Charlie and Algernon is a musical with a book and lyrics by David Rogers and music by Charles Strouse. It is based on the 1966 novel Flowers for Algernon by Daniel Keyes. It received its premiere on 21 December 1978 at The Citadel Theater, in Edmonton, Canada.

Productions
On June 14, 1979, the musical opened titled Flowers for Algernon at Queen's Theatre in the West End with Michael Crawford as Charlie. In the West End staging, Michael Crawford performed one number in a spotlight while the trained white mouse ran from one of his hands to the other, by way of Crawford's shoulders and neck.
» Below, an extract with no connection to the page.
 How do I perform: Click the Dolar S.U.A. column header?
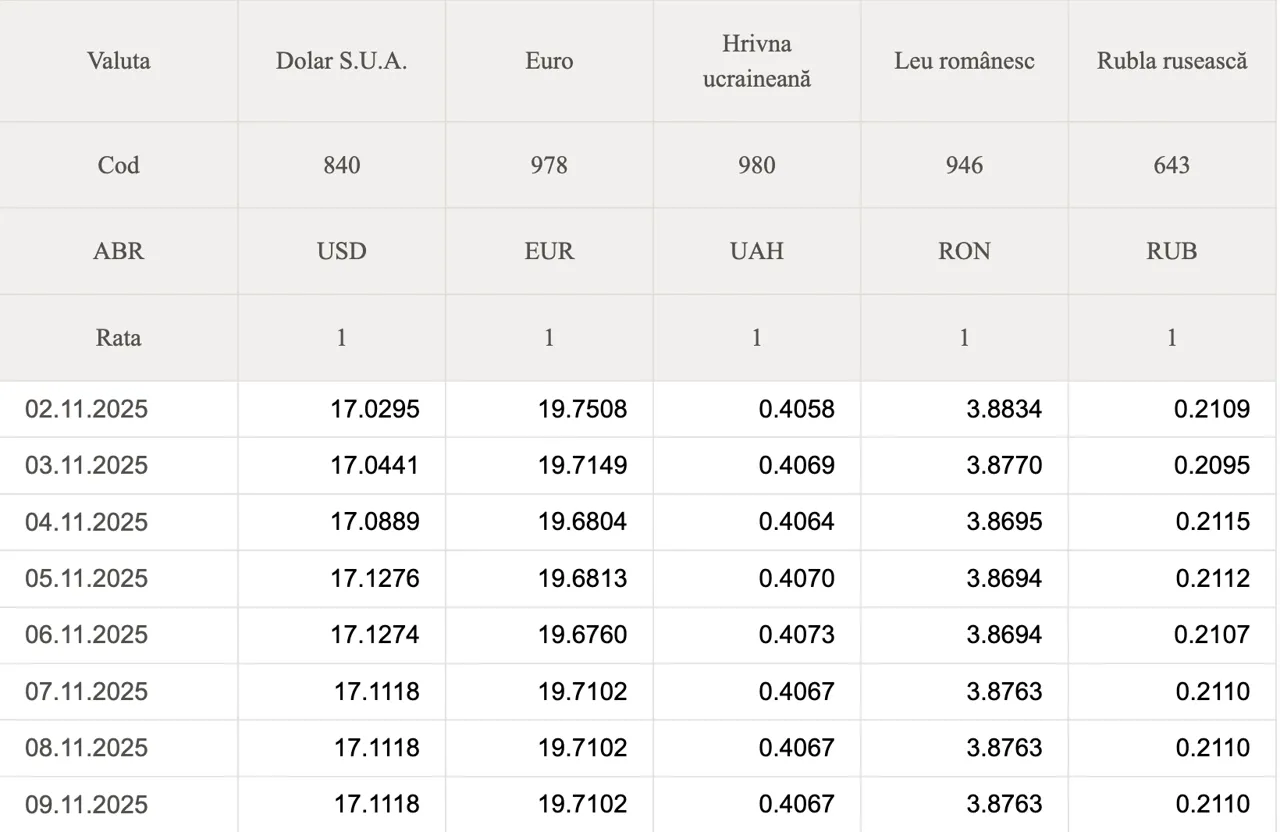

The audience reaction to this was so positive that Crawford repeated it with another live mouse (while playing an entirely different character) in 2003 while starring in the West End musical The Woman in White.
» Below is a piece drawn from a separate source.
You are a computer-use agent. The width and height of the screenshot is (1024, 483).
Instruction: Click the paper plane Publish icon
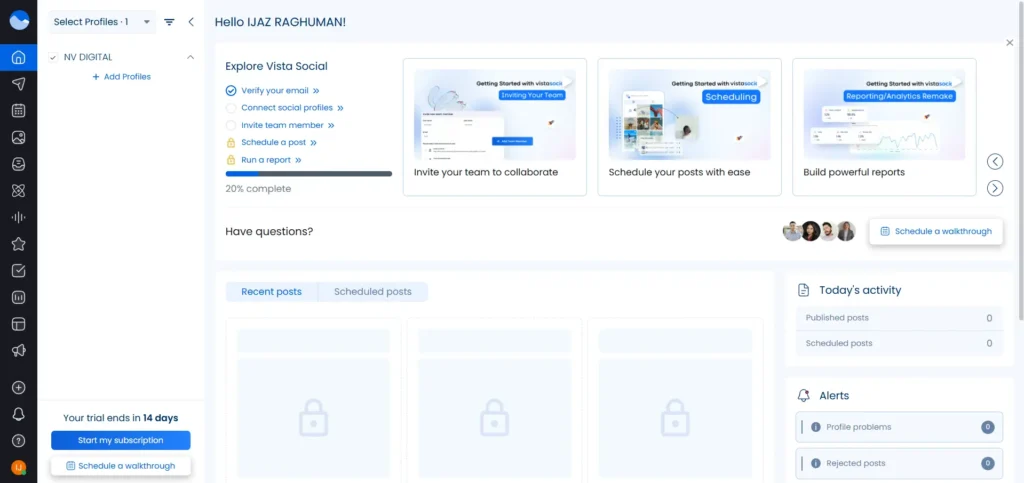click(x=18, y=84)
The musical opened on Broadway at the Helen Hayes Theatre  September 14, 1980 and closed on September 28, 1980 after 17 performances and 12 previews.
Directed by Louis W. Scheeder and choreographed by Virginia Freeman, the cast featured P. J. Benjamin (Charlie) and Sandy Faison.

Charlie and Algernon was nominated for the 1981 Tony Award for Best Original Score. A London cast album was released on the Original Cast Records label.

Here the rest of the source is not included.